Even more tellingly, the editorial put particular emphasis on the parts of the agreement that speak of unions playing a further part in the ‘modernisation’ process’:
“This issue of trade union ‘control’ is important,” the article continues. “It lies at the heart of the battle in the postal workplace. It means the difference between the workers having some form of protection against a bullying management and none at all.” This is the CWU bureaucracy that has already overseen the imposition of a pay freeze, over fifty thousand job losses in the last seven years, the raising of the retirement age to sixty-five, and now an effective strike ban. The very bureaucracy which, according to the deputy general secretary’s recent comments in the Guardian, wants to hold elections less frequently, so they are no longer in “perpetual election mode” – i.e. have to pretend to be concerned with members’ interests. Yet their possible control of workplace structures is something to celebrate?

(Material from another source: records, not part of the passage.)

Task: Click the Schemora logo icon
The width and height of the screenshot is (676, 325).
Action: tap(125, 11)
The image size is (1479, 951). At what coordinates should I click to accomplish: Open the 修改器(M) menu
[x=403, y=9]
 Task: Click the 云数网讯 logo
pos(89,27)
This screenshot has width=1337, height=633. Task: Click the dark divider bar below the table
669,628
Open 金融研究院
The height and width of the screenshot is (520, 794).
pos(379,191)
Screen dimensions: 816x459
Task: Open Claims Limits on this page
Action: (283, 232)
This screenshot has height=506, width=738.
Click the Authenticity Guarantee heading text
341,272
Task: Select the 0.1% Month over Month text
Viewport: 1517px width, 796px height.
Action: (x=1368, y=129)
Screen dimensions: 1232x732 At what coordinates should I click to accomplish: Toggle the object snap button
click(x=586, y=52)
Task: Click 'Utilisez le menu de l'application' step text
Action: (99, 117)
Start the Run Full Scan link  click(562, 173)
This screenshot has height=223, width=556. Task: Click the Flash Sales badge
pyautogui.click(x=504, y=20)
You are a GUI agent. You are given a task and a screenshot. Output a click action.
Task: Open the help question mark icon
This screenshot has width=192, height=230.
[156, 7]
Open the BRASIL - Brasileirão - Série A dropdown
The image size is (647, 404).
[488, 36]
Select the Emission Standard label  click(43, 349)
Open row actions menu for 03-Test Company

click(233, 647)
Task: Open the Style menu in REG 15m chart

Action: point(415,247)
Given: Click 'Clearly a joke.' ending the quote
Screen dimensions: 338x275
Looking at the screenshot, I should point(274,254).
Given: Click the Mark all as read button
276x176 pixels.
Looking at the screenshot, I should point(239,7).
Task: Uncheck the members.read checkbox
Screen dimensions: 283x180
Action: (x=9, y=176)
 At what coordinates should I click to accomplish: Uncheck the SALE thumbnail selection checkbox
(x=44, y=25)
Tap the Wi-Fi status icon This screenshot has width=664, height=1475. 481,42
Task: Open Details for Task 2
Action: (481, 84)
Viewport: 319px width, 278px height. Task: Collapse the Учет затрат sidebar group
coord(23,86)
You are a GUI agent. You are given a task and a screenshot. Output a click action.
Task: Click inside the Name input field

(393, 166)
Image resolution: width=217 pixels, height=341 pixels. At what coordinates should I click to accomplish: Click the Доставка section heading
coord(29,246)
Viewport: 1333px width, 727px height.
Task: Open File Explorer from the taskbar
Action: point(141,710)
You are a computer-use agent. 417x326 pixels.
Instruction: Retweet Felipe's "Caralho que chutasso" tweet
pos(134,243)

Given that both the SWP and SP leaderships pursue strategies of integrating their members into union bureaucracies (the SP have two people on the engineering section of the CWU executive, neither of whom have publicly spoken on the deal), their betrayal of postal workers’ interests is not a shock. But it’s not necessarily any fun being right the whole time, especially when you’re right about how your team is losing.
No, Marxists use dialectics to argue and plan for a workers’ movement worthy of the name, and ultimately for communism from below, because they know that no-one else could make revolution for us, no matter who they say they stand for.
“The philosophers have only interpreted the world…”, Marx wrote in 1845. “The point, however, is to change it.” Marxist analysis can help us do just that.